How to complete this task: Using the records below, count the lines with "will" in them. Give the number only.
------------------------------
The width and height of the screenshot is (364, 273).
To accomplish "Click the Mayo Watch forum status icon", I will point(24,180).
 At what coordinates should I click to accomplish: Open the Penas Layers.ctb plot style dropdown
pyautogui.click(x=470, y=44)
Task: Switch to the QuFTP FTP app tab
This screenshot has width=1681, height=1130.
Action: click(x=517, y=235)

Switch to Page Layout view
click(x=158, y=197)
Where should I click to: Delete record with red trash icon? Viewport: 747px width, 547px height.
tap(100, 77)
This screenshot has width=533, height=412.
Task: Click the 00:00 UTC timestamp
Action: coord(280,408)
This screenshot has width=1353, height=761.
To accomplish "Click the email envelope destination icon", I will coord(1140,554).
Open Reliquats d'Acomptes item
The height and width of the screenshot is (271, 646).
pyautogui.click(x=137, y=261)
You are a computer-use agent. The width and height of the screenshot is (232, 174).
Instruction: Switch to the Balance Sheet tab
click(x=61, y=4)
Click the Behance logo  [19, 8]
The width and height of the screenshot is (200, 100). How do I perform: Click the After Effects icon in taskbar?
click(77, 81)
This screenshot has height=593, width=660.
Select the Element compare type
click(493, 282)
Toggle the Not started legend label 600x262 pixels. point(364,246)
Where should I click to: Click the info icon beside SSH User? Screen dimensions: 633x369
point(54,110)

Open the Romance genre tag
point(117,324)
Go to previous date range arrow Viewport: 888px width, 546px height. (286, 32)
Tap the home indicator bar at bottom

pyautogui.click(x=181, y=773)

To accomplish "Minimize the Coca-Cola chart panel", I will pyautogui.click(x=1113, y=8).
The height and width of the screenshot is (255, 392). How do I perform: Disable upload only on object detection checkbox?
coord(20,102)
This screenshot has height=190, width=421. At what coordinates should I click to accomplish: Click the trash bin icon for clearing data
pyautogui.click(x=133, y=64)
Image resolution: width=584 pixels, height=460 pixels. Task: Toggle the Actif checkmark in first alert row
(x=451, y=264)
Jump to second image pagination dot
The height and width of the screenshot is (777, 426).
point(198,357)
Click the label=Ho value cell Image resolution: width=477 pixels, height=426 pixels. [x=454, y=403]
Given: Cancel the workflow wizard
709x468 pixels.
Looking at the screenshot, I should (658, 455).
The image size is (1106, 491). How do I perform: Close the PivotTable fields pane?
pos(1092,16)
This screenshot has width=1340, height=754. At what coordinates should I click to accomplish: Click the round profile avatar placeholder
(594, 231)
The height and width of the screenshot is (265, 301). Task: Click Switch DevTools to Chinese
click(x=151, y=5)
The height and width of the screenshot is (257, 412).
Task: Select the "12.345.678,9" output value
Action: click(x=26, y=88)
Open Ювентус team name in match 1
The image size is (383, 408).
------------------------------
Written solution: 3